_WHAT IS BEING ASKED_. Scan the data for "dimensions" and copy each matching line.

_DATA TO EXAMINE_.
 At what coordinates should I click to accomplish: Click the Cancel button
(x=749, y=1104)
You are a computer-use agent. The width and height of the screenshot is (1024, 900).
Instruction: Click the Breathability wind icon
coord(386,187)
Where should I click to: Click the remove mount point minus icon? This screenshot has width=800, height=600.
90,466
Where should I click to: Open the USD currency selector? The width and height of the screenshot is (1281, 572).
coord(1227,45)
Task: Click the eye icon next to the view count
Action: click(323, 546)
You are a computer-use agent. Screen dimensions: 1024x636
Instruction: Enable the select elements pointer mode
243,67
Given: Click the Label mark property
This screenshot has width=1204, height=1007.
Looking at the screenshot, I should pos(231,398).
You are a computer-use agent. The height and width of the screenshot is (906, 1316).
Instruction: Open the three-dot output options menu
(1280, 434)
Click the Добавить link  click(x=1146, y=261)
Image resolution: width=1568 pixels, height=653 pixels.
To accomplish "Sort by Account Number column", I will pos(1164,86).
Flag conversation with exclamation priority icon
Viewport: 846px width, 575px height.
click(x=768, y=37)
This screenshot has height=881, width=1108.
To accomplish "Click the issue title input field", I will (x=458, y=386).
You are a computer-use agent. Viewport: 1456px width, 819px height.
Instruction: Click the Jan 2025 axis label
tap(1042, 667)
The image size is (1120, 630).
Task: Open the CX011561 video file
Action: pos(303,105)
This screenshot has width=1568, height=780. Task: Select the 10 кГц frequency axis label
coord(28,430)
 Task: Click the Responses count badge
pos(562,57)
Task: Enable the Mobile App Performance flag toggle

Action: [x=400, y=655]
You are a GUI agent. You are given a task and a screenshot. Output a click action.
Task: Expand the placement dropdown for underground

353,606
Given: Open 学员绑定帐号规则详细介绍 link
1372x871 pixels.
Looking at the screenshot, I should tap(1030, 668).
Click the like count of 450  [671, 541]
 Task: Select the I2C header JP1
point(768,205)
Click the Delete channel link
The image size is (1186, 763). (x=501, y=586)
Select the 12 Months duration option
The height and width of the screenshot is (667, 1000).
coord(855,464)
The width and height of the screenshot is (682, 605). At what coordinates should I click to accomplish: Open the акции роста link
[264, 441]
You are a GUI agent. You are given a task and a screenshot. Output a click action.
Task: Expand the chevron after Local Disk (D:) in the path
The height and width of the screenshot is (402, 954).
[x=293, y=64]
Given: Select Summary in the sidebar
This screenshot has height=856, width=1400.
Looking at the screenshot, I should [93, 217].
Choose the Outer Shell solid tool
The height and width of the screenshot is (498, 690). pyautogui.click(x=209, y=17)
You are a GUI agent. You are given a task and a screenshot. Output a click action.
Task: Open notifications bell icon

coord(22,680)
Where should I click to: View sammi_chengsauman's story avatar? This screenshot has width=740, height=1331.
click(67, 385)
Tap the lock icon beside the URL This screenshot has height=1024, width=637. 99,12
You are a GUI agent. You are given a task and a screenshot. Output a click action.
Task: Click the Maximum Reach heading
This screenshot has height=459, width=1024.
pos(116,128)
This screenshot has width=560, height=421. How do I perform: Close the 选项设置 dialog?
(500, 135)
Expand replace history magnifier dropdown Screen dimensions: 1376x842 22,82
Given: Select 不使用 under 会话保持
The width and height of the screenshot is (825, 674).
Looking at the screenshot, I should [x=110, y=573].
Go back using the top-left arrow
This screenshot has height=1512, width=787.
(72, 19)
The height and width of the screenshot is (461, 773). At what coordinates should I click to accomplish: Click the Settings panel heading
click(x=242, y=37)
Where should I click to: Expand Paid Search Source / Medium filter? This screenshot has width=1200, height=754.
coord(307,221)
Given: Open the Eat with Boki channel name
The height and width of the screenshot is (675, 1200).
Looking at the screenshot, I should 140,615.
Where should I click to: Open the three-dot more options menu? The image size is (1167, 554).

_SOLVED EXERCISE_.
You are a computer-use agent. Screen dimensions: 1024x636
Expand replace history magnifier dropdown Screen dimensions: 1376x842 22,82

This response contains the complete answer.